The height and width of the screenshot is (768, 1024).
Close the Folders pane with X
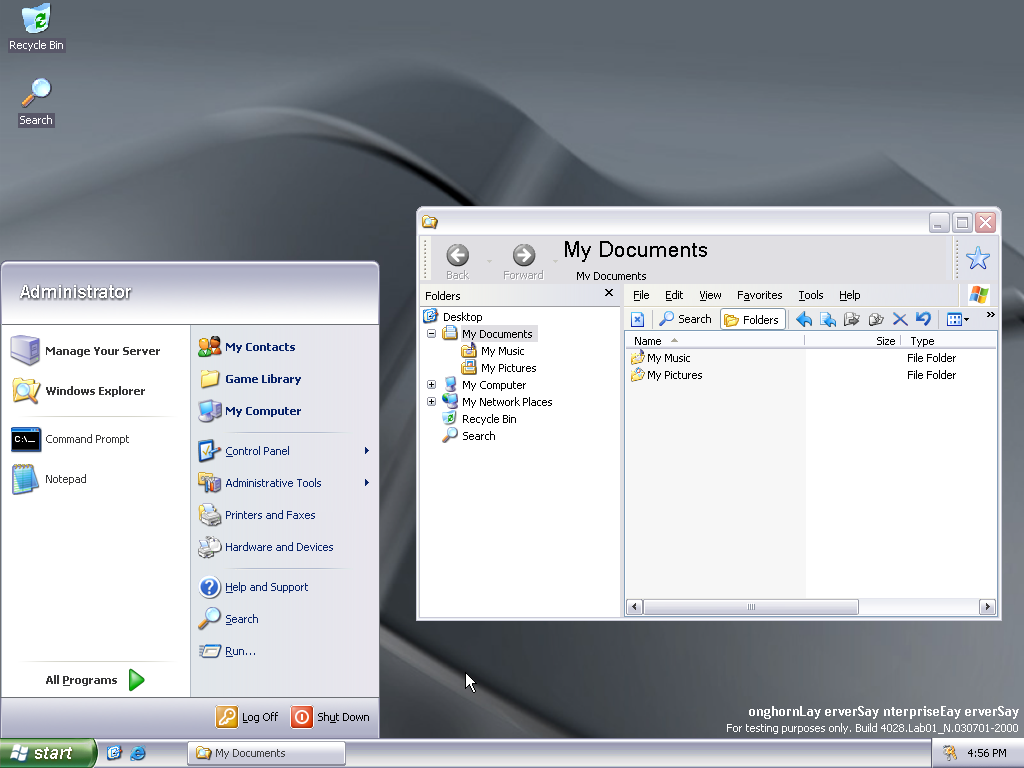coord(609,294)
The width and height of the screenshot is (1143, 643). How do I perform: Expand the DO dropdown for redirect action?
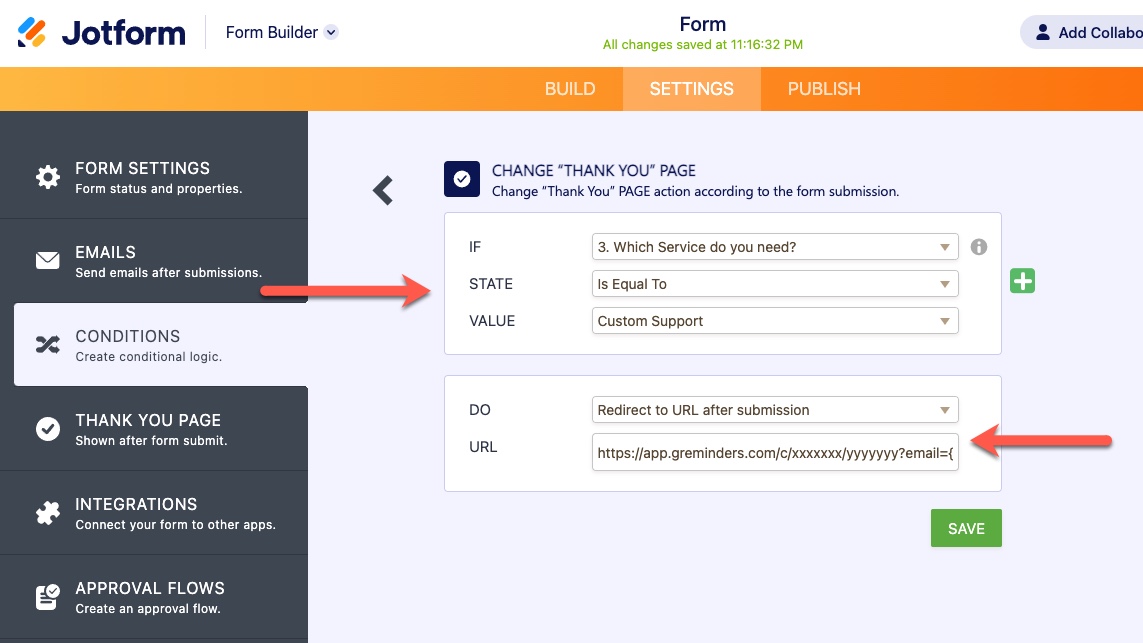click(775, 410)

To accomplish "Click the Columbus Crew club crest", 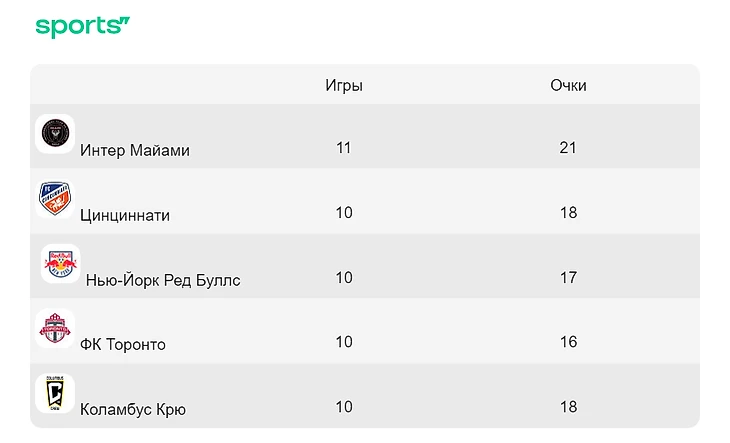I will click(55, 393).
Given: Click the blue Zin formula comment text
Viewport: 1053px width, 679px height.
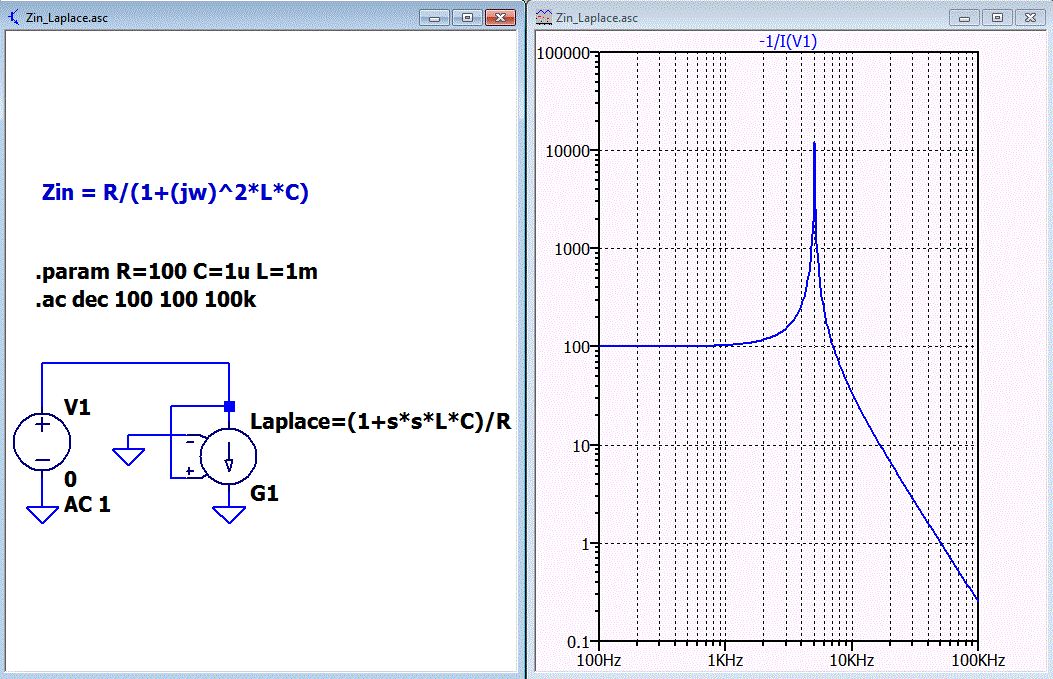Looking at the screenshot, I should (175, 193).
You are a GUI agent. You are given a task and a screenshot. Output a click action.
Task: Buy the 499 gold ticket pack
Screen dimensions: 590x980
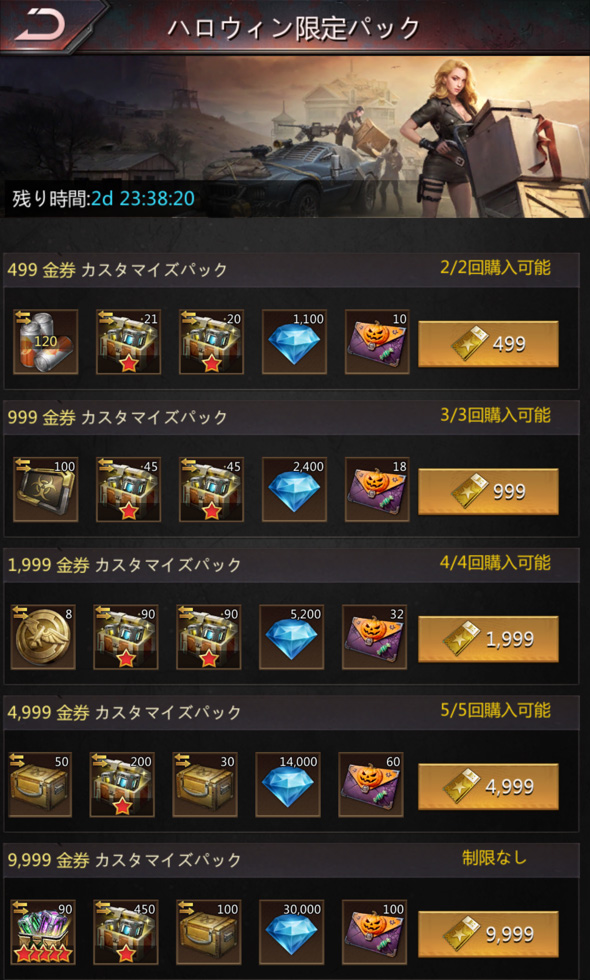(x=488, y=344)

********

### GOAL OF THE EXERCISE
Could you set down, exactly as written, every line from the one with "Task: Buy the 499 gold ticket pack" to the end of the data, both ends included? Leave out the pictures.

### EXPECTED OUTPUT
Task: Buy the 499 gold ticket pack
Screen dimensions: 590x980
(x=488, y=344)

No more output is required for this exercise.